Seminar 4 Cognitive biases

In this seminar, we further discussed the lecture content, especially around the identifiable victim effect. We also discussed why you estimated, on average, to be more trustworthy than 66% of St Mary’s psychology students - three explanations might be worth keeping considering:

  • We overestimate our positive attributes as that makes us feel good (the general Optimism Bias).
  • We have an excessively pessimistic perception of others, having been trained to accept a negative view of humans (the Humankind argument).
  • People are most prone to overestimate their relative performance/skill when they are bad at something - the so called Dunning-Kruger effect.

We then discussed the example of Linda - see slides - and I highlighted the importance of avoiding the Conjunction Fallacy, i.e. of recognising that a more specific criterion is always less likely to apply.

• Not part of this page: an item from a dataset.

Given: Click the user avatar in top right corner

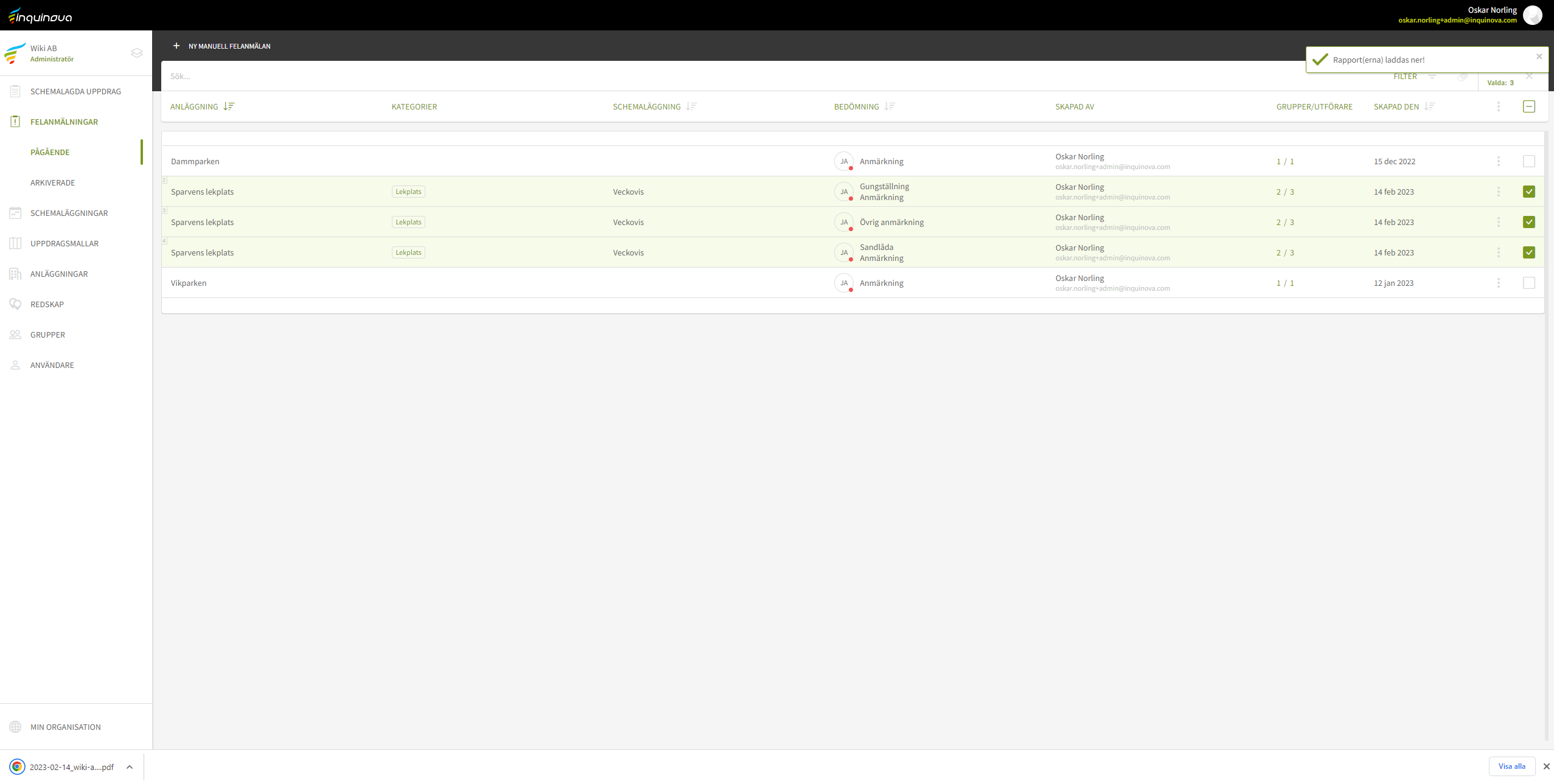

Then we talked about Covid mass-testing ideas to explore the importance of considering base rates. Wikipedia has a clear example of that here. Given that there are many more accountants than investigative journalists, this is important to the Linda example as well.

If you have time for some further reading, have a look at the paper by Schleifer below - it discusses the Linda example further (split into 2, once called Steve with regard to base rates, and then Linda only with regard to the conjunction).

4.1 Seminar materials

The seminar slides are here - but they are not self-explanatory, if you missed the seminar make sure to also read the above.